ASSESSMENT OF HEPATIC GENE EXPRESSION BETWEEN HYBRID STRIPED BASS EXHIBITING EXTREMES IN GROWTH PERFORMANCE

Jason Abernathy*, S. Adam Fuller, Benjamin H. Beck, Eric Peatman and Matt E. McEntire
 
 USDA-ARS
 Harry K. Dupree Stuttgart National Aquaculture Research Center
 2955 Hwy 130 E
 Stuttgart, AR 72160
 Jason.Abernathy@ars.usda.gov
 

Hybrid striped bass is a major aquaculture species in the United States. Artificial breeding of this species can introduce large variation in growth performance during grow-out to market size. To assess the genetic and nutrigenomic basis behind growth variability in these hybrids, fingerlings from 47 families were size-matched and communally grown in earthen ponds for 115 days. Afterword, length and weights were taken for all individuals (n=5072) for heritability estimation. Families were then ranked by weight gain and individuals from the three fastest growing (mean 240.8 ± 9.75 g; 242.0 ± 11.52 mm) and three slowest growing families (mean 153.5 ± 52.38 g; 223.3 ± 21.31 mm) were collected for liver RNA sequencing.

As expected, growth characteristics in hybrid striped bass were estimated to be highly heritable (p < 0.0001). Through differential gene expression analysis we identified 86 genes that were responsive between groups including 40 up-regulated (fold-change 1.89 to 7.66) and 46 down-regulated (fold-change -1.71 to -4.59) genes in the largest fish.

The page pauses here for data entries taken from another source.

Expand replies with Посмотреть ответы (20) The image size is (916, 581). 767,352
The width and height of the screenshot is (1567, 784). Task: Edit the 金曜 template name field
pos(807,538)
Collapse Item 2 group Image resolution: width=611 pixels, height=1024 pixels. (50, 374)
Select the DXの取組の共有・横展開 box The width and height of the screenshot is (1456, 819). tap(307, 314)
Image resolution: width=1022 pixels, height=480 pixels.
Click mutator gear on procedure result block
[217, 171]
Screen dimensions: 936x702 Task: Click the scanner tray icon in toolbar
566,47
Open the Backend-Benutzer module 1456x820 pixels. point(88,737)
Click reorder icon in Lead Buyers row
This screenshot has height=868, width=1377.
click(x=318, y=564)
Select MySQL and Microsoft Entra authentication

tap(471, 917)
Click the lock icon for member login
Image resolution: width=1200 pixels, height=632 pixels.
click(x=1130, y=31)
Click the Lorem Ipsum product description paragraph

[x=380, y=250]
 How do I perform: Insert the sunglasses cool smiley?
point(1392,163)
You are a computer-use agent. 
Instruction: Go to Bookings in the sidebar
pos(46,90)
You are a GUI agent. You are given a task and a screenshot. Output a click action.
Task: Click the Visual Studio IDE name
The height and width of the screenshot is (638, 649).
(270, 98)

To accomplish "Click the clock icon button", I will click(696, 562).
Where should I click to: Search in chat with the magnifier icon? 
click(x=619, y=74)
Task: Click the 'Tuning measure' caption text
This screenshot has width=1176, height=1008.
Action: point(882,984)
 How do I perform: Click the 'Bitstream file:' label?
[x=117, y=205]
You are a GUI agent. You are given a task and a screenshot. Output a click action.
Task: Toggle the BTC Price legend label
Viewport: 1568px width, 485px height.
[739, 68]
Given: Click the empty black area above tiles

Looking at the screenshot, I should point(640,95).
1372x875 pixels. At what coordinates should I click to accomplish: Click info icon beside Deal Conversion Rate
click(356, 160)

Two somatic growth-related genes were identified from this list including a growth factor receptor gene and a gene encoding an insulin-like growth factor binding protein that may directly explain some of the genetic variation between families. Several additional genes involved in metabolic pathways such as glycolysis/gluconeogenesis and lipid biosynthesis were also revealed. The candidate gene list may also provide some evidence that both physiological and behavioral factors may be influencing growth differences in communally reared fish. Genetic information revealed through the characterization of growth traits is expected to assist in improvement of breeding practices and selection efforts of the parental white bass and hybrid bass species. Further, understanding these functional characteristics linked to growth variability among bass in common culture systems may help identify solutions to issues affecting more intensive production.